換装を解いて、出発時にミラ様に渡されていたブレスレットに目をやる。回収時に必要だから、と渡されたものだったがどうやらただのアクセサリーになってしまったようだ。
爺様との約束で私は命を粗末には扱わないと決めていた。しかし敵地に取り残され尋問や拷問をされるくらいなら自死を選ぶのが自分のためであり、そして国のためである。ごめんなさい爺様。きっと同じところにはいけない。そう覚悟を決めて私はナイフを首に当て──
「おいおい、迅の言った通りかよ」
「! 離せ…!」
先程まで私と戦っていた男がナイフを持っている私の右手ごと掴み上げた。振り解こうとしてもびくともしない。当然だ。私は換装を解いていて、この男は換装を解いていないのだから力で敵うはずがない。なら、この男の意思で手を離してもらうしかなかった。
「自殺すんのか?なんで」
「失敗したから。今死ななくてもいずれ主に殺される」
「は?なんだそれ。お前、自分を殺そうとするやつを主って呼んで従ってんのか?」
真っ直ぐで純粋な言葉。ああ、きっと。
「あなた、恵まれているのね」
あんな男、主なんて呼びたくもなかった。
だけど爺様が死んで、親戚に売られて。

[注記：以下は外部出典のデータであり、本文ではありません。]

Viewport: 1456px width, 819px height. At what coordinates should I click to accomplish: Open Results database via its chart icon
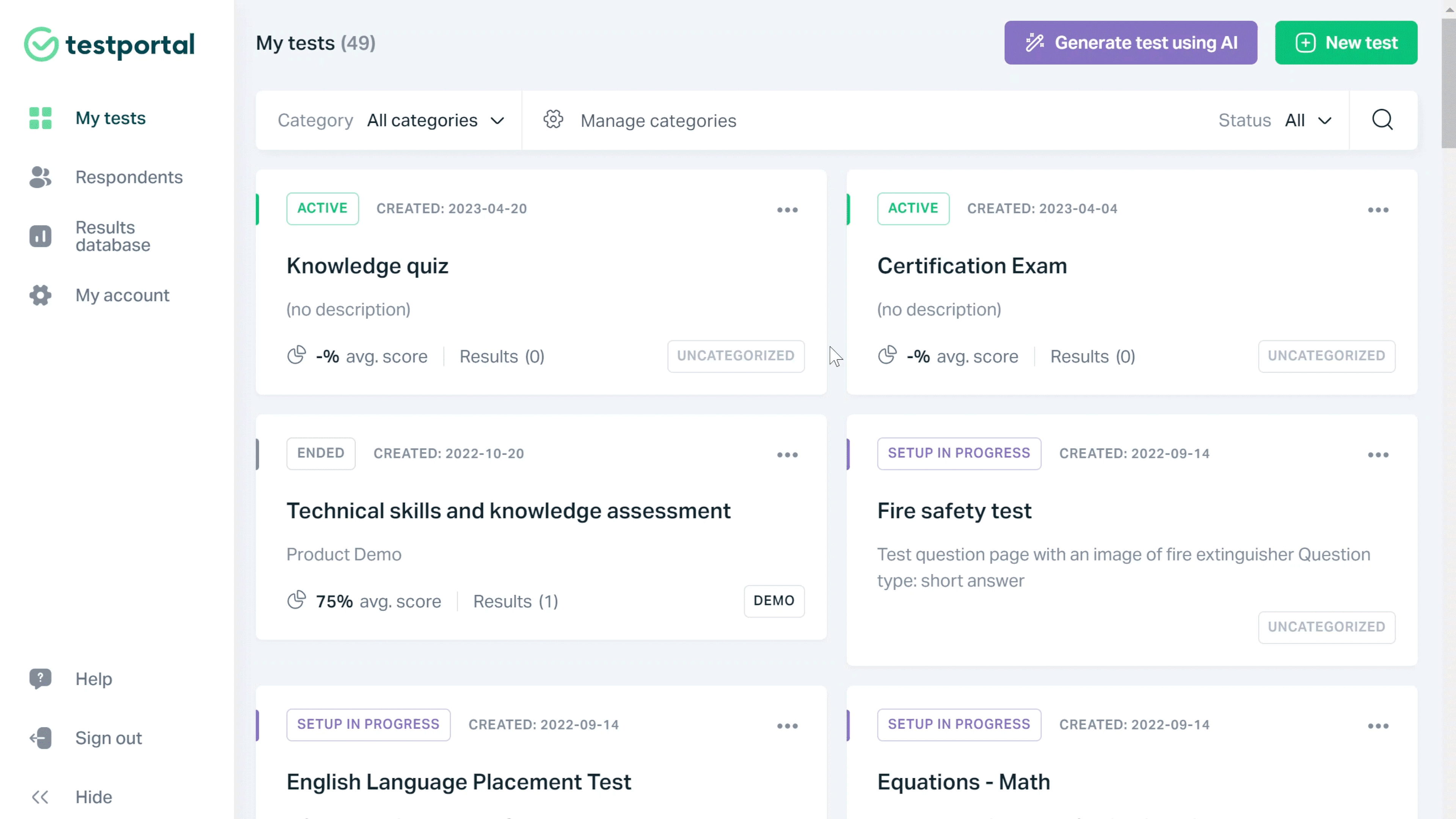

引き取られた家では息をするのにも主の許しが必要だった。逆らえば即処分。使えない奴隷に寝食は必要ない。ほんの少しの気の緩みで酷い折檻をされる。そんな地獄みたいな境遇で多くの奴隷が殺されるか自殺をした。私は地獄でただ爺様の言葉を胸になんとか生き延びていた。
まいにち、つかれて、
ほんとうはもう、おわりたかった。
「お前はこんなに体張って頑張ってんのに主は何してくれんの?」
「…?」
「少なくともウチは任務で失敗したからって死ねなんて絶対言わねーぜ。なあ、お前ボーダーに鞍替えしろよ」
「……は?」
男の言っている意味がすぐには理解出来なかった。混乱をしている私をよそに男は楽しそうに微笑む。ほんとうに、少年のように。
「勿体ねえよ。そんだけの腕があるのに死んじまうのは。もっと俺と遊ぼーぜ。あ、俺は太刀川慶。お前、名前は?」
なまえ、なんて。いつ振りに聞かれただろう。
爺様が死んでから私の名前を呼んでくれた人はいなかった。奴隷として引き取られてからは尋ねられることもなくなったわたしの、なまえ。
「……リン」
「リンか。可愛い名前じゃん」
久し振りに呼ばれた自分の名前はどこか借り物のようで、だけど紛れもなく私を示す単語で。
ケイと名乗った男は何が楽しいのかそれからも何度も私の名前を口遊むのだった。